*WHAT THE EXERCISE ASKS*:
Find every row below that contains the string "computer", treating case as significant, and copy each of those rows in full.

[Word and element location rows]
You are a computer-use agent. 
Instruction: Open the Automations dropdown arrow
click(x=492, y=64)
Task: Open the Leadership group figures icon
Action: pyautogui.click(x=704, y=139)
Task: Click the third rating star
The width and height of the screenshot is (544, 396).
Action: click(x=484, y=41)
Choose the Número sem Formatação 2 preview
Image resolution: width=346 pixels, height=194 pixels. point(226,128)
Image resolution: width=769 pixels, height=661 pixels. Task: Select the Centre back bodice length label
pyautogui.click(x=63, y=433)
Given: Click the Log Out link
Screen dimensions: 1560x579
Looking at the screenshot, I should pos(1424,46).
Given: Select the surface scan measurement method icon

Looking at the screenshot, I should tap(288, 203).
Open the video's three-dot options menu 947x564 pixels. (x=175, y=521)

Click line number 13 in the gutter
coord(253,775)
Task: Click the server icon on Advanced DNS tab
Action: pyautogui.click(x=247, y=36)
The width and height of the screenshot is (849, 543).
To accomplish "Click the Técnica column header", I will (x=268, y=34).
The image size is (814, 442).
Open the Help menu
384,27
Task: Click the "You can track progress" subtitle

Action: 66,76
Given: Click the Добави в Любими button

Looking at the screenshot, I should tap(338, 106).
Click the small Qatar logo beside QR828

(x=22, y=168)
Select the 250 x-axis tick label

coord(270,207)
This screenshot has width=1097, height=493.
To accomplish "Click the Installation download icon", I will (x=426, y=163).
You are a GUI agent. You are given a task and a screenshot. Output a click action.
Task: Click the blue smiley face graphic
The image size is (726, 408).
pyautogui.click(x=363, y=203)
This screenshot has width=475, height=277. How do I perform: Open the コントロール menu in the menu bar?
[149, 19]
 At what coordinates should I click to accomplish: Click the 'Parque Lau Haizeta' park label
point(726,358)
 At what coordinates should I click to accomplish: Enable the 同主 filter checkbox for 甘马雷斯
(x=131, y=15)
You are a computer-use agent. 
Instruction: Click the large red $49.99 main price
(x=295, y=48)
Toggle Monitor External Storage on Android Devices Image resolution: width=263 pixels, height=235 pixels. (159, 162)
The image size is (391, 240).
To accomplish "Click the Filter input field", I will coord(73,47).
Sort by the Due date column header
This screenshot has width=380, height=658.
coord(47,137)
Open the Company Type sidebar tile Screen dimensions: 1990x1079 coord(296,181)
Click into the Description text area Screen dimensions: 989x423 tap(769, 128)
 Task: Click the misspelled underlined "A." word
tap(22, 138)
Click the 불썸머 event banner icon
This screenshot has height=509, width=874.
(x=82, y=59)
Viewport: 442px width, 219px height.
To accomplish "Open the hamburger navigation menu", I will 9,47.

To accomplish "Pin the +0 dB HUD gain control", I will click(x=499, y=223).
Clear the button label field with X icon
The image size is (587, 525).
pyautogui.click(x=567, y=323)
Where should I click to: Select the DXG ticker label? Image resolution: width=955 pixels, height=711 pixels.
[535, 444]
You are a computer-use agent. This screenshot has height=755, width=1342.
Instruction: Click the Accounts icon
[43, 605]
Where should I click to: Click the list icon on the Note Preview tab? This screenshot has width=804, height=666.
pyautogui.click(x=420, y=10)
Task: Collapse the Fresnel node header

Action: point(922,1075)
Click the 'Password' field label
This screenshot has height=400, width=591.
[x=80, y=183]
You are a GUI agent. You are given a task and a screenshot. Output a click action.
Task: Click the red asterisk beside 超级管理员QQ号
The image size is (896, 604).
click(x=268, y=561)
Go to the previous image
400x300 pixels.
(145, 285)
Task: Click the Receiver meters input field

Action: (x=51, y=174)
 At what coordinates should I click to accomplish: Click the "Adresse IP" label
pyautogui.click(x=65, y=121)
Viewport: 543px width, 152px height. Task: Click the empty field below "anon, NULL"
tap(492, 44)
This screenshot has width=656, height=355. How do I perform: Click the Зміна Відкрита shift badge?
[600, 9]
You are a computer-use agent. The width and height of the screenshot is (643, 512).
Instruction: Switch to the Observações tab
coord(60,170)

*THE RESULT*:
You are a computer-use agent. 
You are a computer-use agent. 
You are a computer-use agent. This screenshot has height=755, width=1342.
You are a computer-use agent. The width and height of the screenshot is (643, 512).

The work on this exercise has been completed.